Myocardial DNA damage plays a critical role in the pathogenesis of cardiovascular diseases, frequently leading to adverse outcomes such as myocardial infarction and heart failure. This study elucidated the protective effects of sodium alginate (SA) against myocardial DNA damage and explored the underlying molecular mechanisms involved. Hydrogen peroxide (H₂O₂) -stimulated AC16 cells were employed as an in vitro model to induce myocardial DNA damage, and CCK-8 assays established that SA exhibited no cytotoxicity at concentrations up to 800 µM. The protective effects of SA on myocardial DNA damage were shown to be mediated by VSNL1 using immunofluorescence, western blotting and qPCR analyses. To further substantiate this mechanism, lentiviral transduction was utilized to achieve VSNL1 overexpression, whereas targeted siRNA silencing was employed for VSNL1 knockdown.

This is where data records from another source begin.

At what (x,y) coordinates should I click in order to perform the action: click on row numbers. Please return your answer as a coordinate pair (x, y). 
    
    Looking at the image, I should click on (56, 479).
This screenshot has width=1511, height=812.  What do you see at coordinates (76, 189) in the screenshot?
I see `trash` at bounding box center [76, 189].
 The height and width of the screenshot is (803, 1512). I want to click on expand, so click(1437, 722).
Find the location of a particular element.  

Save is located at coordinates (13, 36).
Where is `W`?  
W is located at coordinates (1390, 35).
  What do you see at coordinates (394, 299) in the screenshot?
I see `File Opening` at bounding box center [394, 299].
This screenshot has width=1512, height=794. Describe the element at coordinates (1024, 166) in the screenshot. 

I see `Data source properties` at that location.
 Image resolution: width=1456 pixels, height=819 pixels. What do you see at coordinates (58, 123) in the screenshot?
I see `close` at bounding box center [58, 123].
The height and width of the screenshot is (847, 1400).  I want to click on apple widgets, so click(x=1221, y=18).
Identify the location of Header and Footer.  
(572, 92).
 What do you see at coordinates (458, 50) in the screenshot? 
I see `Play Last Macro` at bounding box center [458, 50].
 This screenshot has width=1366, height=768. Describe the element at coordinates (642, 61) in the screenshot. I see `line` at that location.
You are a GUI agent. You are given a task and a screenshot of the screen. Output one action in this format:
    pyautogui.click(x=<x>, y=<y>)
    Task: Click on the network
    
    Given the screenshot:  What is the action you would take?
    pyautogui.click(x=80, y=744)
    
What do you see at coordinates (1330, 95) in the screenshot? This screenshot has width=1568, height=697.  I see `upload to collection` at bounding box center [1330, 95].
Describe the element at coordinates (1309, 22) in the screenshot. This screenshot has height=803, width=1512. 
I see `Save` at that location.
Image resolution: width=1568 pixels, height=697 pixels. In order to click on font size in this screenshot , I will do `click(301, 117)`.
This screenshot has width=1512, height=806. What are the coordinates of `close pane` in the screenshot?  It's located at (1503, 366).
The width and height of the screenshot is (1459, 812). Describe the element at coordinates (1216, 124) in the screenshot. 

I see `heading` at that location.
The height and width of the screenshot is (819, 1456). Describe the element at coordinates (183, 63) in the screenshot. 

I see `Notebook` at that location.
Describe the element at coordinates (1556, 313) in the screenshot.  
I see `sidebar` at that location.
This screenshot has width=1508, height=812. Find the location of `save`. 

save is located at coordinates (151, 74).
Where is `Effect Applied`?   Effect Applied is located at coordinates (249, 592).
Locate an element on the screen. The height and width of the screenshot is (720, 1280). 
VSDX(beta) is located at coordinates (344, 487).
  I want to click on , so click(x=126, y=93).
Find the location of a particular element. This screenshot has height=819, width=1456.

Following VSNL1 overexpression, a reduction in γ-H2AX protein expression was observed, accompanied by increased levels of CNP and NPR-B proteins on the cell membrane, as well as a decrease in intracellular calcium ion concentrations. Conversely, knockdown of VSNL1 reduced the protective effects of SA, highlighting its critical role in the mediation of cardioprotective mechanisms. Taken together, these findings suggest that SA exerts a potential protective effect against myocardial DNA damage through upregulating VSNL1, activating the CNP/NPR-B signaling pathway, and decreasing intracellular calcium ion accumulation. These results underscore that SA is a promising therapeutic candidate for the attenuation of myocardial injury.